MAGETAN, Jawa Pos Radar Magetan – Nasib Rahadi Kristiyono bisa jadi tidak akan seperti sekarang jika pada 2005 silam tak membuat keputusan berani. Dia meninggalkan kursi front liner Bank BRI yang sudah empat tahun diduduki. Lalu, mencoba peruntungan dengan mendaftar menjadi calon staf jalur khusus pengembangan staf. ‘’Kalau saya main di zona nyaman, mungkin akan gitu-gitu saja,’’ kata Rahadi.

Ya, dua tahun pertama bergabung BRI, Rahadi sejatinya sudah merasa nyaman. Menyiapkan administrasi dan melayani nasabah. Namun, setelah itu dia mulai dilanda kejenuhan lantaran pekerjaannya tidak menuntut banyak berinovasi. ”Mungkin saya akan stagnan jika tidak berani ambil keputusan saat itu,’’ terang pria bersodiak cancer ini.

Tak disangka, dewi fortuna berpihak kepadanya.
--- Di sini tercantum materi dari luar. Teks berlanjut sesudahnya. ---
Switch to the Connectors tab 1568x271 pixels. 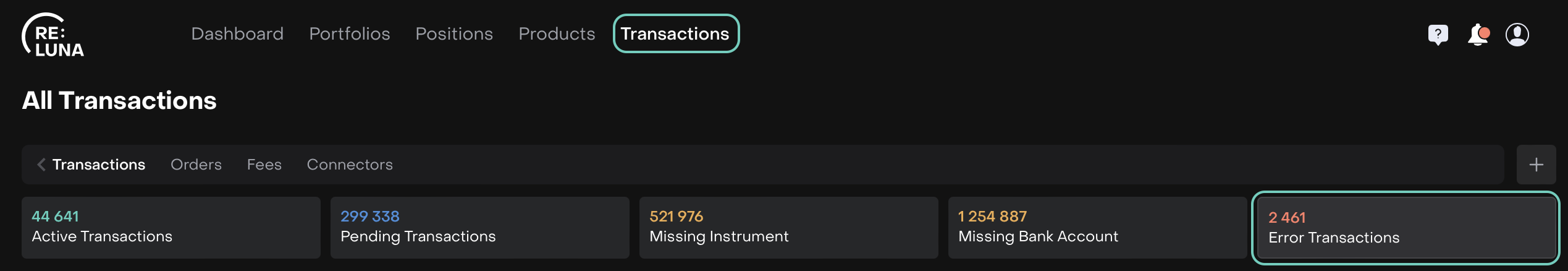[x=350, y=165]
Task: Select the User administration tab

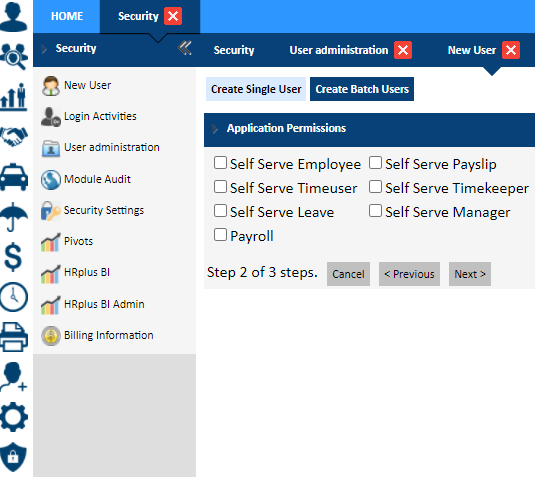Action: [338, 50]
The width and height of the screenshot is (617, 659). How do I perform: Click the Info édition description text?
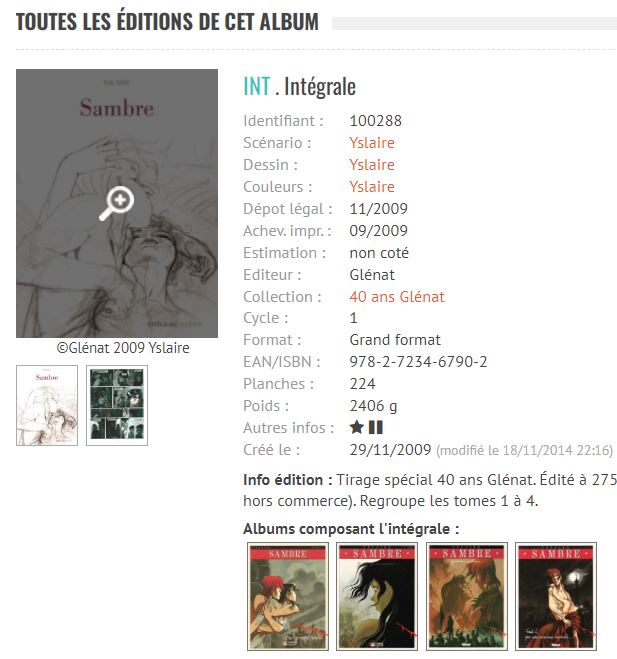(430, 490)
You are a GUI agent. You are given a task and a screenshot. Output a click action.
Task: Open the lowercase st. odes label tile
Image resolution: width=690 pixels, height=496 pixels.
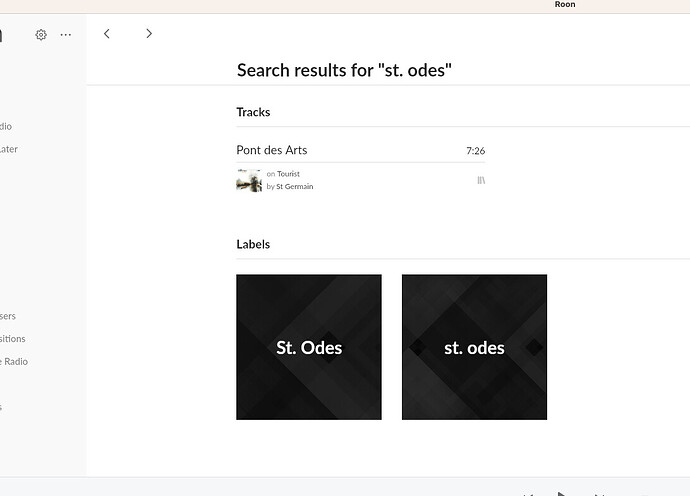[x=474, y=347]
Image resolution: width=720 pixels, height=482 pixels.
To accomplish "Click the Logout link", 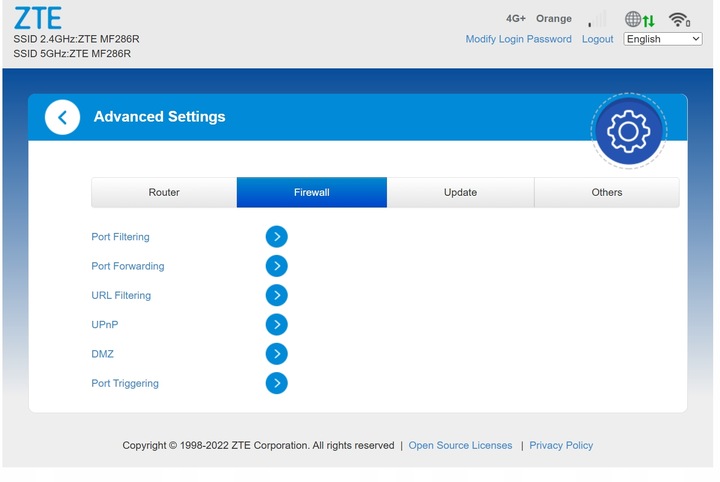I will click(x=597, y=39).
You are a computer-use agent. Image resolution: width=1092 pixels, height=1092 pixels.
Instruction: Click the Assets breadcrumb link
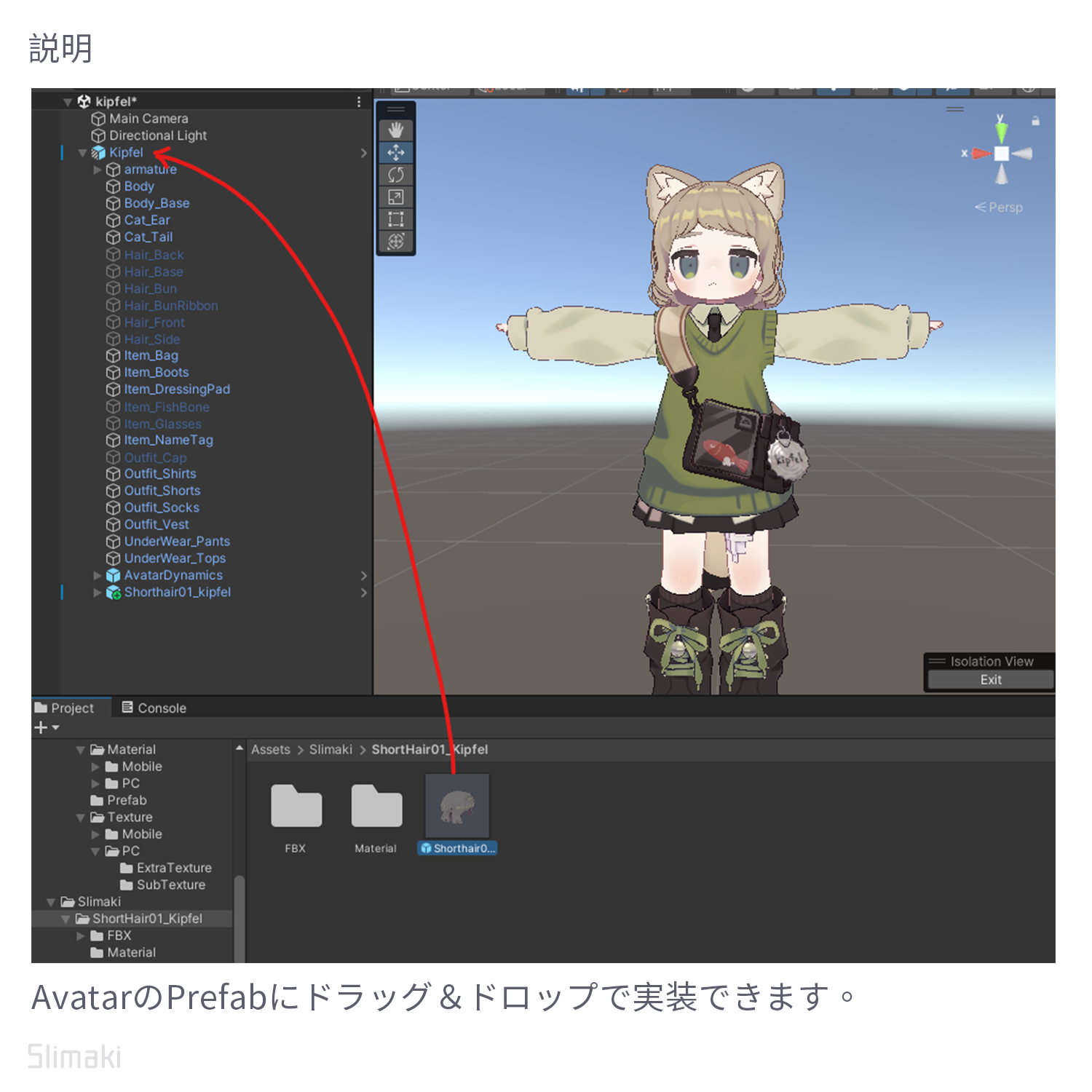[x=270, y=749]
Dia diterima, lalu menjalani pendidikan di Jakarta dan job training di Indramayu selama hampir setahun. Penempatan pertamanya yakni di kantor cabang Situbondo sebagai tenaga marketing.

Pada 2008 dia dipindahtugaskan menjadi account officer di kantor wilayah Jakarta 1 selama setahun empat bulan. Kemampuannya terus meningkat hingga dipindahkan ke kantor wilayah Bandung yang saat itu membutuhkan tenaga khusus penyelamatan pinjaman. ‘’Kebetulan hanya tiga orang,”  terang ayah dua anak itu.
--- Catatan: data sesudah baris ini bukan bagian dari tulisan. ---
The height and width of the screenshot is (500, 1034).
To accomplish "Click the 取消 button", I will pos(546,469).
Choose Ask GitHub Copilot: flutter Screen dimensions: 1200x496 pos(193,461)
Karirnya terus meningkat. Dia kemudian dipromosikan menjadi manager pemasaran di kantor cabang Malang Kawi. Di sana Rahadi membawahi hingga 38 tenaga marketing.  Setahun  berselang dia dipromosikan lagi menjadi pemimpin kantor cabang pembantu Sribawono, Lampung.

Tangga karirnya terus menanjak menjadi pinca BRI Lubuk Sikaping, Padang, kemudian bergeser ke kantor cabang Lahat. Kinerjanya bahkan membuhakan prestasi peringkat pertama se-Kantor Wilayah Palembang (SumSel-Jambi-Babel). ‘’Akhirnya saya dipindahtugaskan kembali ke Jawa, di kantor cabang Ajibarang,’’ ungkap suami Arnik Dhian Nursita itu.
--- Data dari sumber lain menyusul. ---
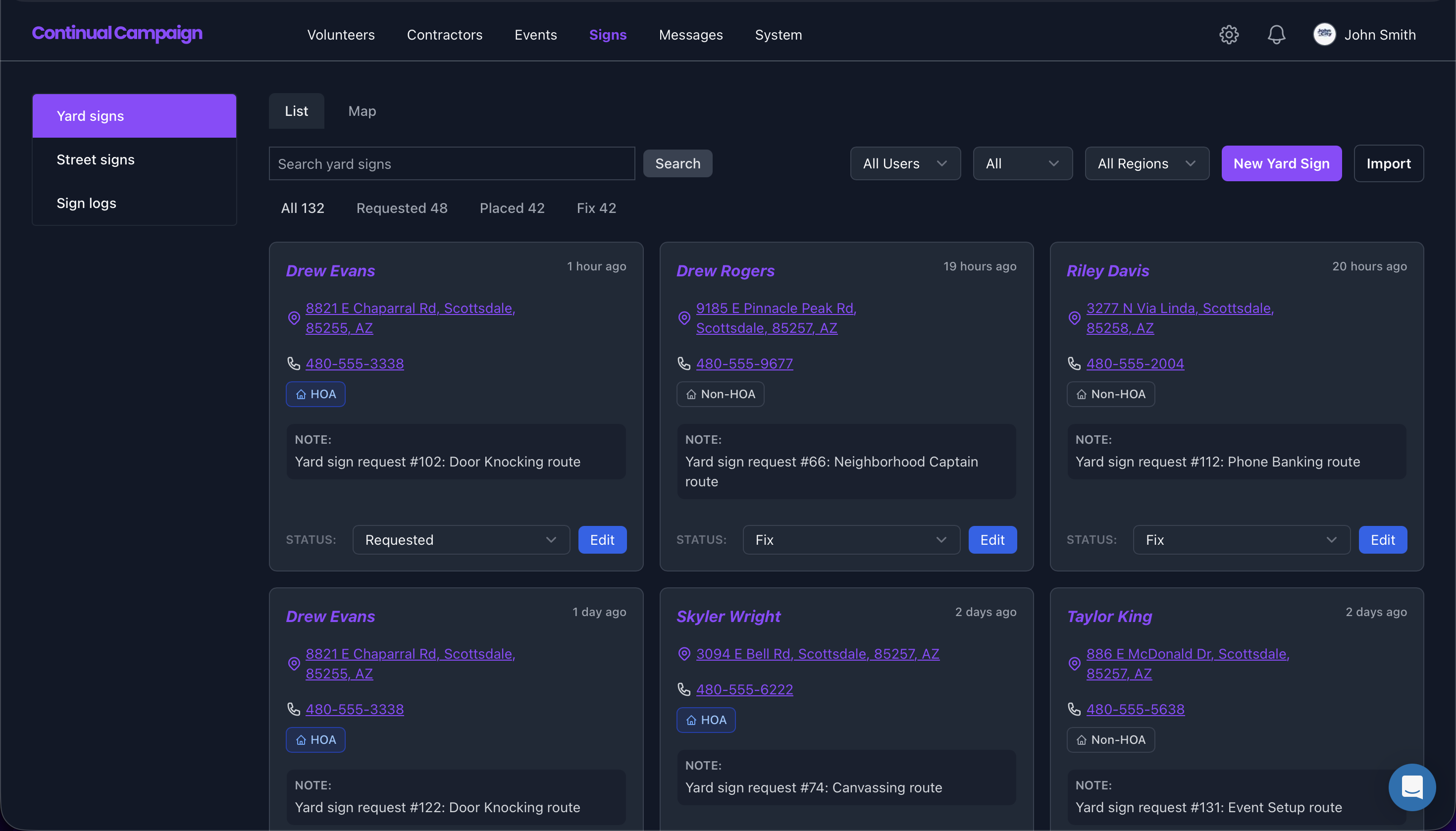This screenshot has width=1456, height=831.
Task: Click John Smith's avatar image
Action: [1324, 35]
Dua tahun empat bulan setelahnya, dia diberi kepercayaan memimpin kantor cabang Magetan. Selama pindah dari satu kota ke kota lainnya, pria yang juga hobi gowes itu selalu mengajak serta keluarganya. ‘’Pola berpindah seperti ini memberikan pengalaman khusus kepada mereka bagaimana beradaptasi dengan lingkungan dan budaya baru,” jelas alumnus Fakultas Peternakan Universitas Diponegoro Semarang ini.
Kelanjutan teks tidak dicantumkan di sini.